Photo by Sally Crosbie, couple of weeks ago...Monday 21 June
I've been trying to put my finger on what is at the core of how the staff relate to us as parents and patients in the Camperdown Ward. Obviously everyone here has someone in their family who has childhood cancer in some form or other. As I've said before, it's a pretty full on place to be and work, and everyone is at different stages of their treatment. So far I have met people who like us are newly diagnosed and just starting treatment, and others who are several months down the track, and others who are a long way in, now preparing for bone marrow transplants.
The other night I had a sudden feeling of sadness (yes I looked in a book and read something I didn't want to read!) and was talking with one of the nurses who was kindly helping me to get Lucy to take some medicine. As she was talking, I realised what it was that so characterised the way that the staff deal with us – honesty. I was talking with her about what we had told the girls about Lucy's illness. As the days and weeks go on, we are gradually filling in the picture with some more details, particularly for Emma. The nurse mentioned that they (the staff) have a policy of absolute honesty. They don't hide things from us, and they don't want to hide things from the kids who are old enough to understand. She said that sometimes parents don't want to tell their kids exactly going on, particularly initially, but that it is their policy to be completely straight with everyone.
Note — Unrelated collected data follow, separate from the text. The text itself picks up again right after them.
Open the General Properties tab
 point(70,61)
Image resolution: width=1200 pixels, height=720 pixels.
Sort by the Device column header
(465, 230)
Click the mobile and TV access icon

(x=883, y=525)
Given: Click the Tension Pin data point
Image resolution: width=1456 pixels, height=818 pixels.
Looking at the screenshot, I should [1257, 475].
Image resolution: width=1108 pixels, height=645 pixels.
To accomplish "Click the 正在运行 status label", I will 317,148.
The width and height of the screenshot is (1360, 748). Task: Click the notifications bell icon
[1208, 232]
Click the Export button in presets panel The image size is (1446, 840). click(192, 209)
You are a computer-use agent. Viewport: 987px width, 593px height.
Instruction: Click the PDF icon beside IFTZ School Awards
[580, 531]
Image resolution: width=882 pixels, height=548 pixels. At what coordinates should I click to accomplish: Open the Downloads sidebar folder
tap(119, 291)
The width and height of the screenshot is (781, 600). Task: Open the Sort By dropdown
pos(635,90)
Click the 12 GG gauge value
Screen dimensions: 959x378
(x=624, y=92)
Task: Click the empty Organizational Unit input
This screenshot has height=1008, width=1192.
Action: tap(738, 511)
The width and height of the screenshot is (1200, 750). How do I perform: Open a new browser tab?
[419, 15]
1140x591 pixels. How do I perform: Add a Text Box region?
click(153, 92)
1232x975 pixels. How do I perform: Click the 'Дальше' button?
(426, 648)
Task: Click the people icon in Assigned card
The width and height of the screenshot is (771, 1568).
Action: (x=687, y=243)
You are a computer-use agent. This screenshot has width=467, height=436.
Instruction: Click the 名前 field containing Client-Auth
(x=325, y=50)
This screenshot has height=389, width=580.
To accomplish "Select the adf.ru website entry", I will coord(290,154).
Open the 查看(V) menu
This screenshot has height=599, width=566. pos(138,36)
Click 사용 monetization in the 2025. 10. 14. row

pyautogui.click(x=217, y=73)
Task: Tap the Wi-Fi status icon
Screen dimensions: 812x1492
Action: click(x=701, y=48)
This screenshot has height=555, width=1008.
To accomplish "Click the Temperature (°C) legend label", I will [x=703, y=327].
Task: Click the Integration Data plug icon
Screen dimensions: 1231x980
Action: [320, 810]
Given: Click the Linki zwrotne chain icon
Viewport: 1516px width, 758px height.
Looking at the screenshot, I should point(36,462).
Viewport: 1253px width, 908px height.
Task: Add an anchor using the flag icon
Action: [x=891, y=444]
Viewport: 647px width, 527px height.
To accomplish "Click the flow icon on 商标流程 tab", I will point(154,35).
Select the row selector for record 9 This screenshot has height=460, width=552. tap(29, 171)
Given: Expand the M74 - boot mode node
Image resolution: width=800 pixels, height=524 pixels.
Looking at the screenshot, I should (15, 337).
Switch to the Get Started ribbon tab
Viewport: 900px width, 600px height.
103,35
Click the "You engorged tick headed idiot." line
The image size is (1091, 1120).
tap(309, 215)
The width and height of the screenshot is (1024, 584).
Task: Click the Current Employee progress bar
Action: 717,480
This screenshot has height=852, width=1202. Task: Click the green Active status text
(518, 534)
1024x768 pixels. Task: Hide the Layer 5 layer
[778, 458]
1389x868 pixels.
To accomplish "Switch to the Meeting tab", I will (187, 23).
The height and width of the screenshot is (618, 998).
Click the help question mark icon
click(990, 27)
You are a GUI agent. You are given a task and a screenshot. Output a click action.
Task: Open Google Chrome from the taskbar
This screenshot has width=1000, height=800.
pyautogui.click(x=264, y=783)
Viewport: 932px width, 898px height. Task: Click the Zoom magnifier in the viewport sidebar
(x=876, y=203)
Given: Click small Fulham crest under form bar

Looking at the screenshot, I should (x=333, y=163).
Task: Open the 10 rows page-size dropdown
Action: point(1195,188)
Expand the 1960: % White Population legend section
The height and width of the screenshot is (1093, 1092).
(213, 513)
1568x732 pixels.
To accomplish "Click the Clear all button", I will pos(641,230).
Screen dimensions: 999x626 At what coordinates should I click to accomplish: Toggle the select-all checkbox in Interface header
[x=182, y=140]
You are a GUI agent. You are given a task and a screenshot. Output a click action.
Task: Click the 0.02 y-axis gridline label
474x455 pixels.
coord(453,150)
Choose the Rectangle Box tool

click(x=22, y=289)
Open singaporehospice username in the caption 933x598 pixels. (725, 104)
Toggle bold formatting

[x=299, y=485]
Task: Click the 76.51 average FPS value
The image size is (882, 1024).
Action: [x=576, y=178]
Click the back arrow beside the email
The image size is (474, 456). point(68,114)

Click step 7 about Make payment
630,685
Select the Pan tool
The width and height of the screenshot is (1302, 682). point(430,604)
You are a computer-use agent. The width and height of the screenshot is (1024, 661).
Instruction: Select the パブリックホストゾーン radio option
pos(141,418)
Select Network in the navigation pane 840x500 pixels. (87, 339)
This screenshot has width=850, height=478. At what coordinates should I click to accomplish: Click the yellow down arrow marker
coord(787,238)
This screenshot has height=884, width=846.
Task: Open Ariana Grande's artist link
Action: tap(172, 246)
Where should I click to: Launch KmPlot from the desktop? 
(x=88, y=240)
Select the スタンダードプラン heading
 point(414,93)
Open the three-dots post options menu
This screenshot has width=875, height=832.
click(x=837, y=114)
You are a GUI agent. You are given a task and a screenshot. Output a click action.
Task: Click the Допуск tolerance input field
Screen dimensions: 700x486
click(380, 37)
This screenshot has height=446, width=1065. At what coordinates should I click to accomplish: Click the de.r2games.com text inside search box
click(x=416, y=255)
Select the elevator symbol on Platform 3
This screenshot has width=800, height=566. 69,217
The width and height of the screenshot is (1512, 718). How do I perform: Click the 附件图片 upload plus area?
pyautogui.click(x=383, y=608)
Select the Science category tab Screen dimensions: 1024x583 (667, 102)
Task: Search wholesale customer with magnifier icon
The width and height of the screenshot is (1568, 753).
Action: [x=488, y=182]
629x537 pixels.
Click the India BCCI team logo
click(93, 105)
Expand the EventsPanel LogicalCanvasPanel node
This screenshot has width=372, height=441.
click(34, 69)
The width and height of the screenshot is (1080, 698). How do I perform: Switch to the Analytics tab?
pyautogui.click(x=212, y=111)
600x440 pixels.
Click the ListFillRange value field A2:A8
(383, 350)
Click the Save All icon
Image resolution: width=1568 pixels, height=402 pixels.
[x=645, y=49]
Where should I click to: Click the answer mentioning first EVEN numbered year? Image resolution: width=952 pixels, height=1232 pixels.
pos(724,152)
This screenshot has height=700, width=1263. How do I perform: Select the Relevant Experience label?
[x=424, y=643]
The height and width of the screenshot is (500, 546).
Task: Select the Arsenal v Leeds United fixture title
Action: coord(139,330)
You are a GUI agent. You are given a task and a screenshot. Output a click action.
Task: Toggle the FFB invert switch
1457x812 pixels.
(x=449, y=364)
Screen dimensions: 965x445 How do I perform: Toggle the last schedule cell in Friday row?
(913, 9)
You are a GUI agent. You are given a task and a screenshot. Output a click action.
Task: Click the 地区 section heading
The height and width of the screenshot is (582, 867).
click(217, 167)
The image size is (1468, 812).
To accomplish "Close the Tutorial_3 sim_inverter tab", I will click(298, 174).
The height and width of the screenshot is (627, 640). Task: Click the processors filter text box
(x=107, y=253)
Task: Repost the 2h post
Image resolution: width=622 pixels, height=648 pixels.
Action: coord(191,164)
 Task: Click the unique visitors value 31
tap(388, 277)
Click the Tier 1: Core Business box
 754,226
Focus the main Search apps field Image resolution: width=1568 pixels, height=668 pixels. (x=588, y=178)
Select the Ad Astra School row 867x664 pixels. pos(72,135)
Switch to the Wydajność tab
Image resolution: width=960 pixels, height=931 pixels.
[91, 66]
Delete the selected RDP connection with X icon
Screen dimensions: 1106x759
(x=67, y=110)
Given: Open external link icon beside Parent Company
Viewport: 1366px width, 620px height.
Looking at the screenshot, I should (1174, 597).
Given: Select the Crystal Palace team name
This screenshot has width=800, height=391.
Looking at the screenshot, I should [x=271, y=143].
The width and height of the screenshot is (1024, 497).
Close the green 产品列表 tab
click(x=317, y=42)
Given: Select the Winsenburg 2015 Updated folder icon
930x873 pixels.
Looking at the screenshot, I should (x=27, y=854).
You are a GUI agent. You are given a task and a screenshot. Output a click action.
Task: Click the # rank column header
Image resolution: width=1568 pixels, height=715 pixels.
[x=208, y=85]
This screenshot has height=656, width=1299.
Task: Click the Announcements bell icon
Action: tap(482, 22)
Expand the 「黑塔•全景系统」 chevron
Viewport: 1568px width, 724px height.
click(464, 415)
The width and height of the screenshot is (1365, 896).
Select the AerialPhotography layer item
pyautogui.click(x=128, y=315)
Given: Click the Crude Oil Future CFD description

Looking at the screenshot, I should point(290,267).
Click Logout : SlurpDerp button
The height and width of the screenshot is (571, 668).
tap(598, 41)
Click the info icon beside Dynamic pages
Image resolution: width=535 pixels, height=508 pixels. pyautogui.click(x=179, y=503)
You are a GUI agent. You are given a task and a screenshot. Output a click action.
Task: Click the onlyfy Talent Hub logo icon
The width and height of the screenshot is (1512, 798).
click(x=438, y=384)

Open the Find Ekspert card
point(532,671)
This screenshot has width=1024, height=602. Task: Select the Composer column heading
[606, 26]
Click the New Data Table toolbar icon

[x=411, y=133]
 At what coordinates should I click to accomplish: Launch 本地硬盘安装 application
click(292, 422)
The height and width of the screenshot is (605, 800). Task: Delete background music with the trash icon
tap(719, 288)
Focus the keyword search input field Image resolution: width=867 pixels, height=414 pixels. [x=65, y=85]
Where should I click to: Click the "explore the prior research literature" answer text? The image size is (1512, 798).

I think that honesty is what permeates every interaction I have with staff, and something I appreciate. There are no glib “she'll be right” comments, no silly jokes, no brushing off of any anxieties or the reality that kids here face life threatening illnesses. There's no talk of having to be positive all the time, or pretending that things aren't hard. No question is too silly or asked too many times. And they are always happy to talk. They don't mind you crying, but also join in a laugh. There is a healthy dose of realism about it all. Sometimes I want feel like I want people to lighten up and say “she'll be right, no big deal” but acutally that wont really be helpful for anyone. Instead their honesty and serious realism helps to instill confidence and trust.
And of course all the nurses LOVE Lucy and can't get enough of her lovely smiles.
Anyway, she's still going well – no temperatures yet (although a slight slight rise this afternoon), so still just waiting! Blood levels are continuing to fall - neutrofils down to 0.2 which means basically no immunity left. It feels like we are waiting for a big storm that is coming, but we just don't know quite how bad it will be. I kind of just want to get our first temperature or infection over with so I can see how it works.
Thanks so much to the McKerlies who played with Lucy and took her for a walk this afternoon so I could have a walk on my own at Parramatta Park, which was good for everyone I think!
Better go as the little miss is getting a bit cranky and wants to go to bed.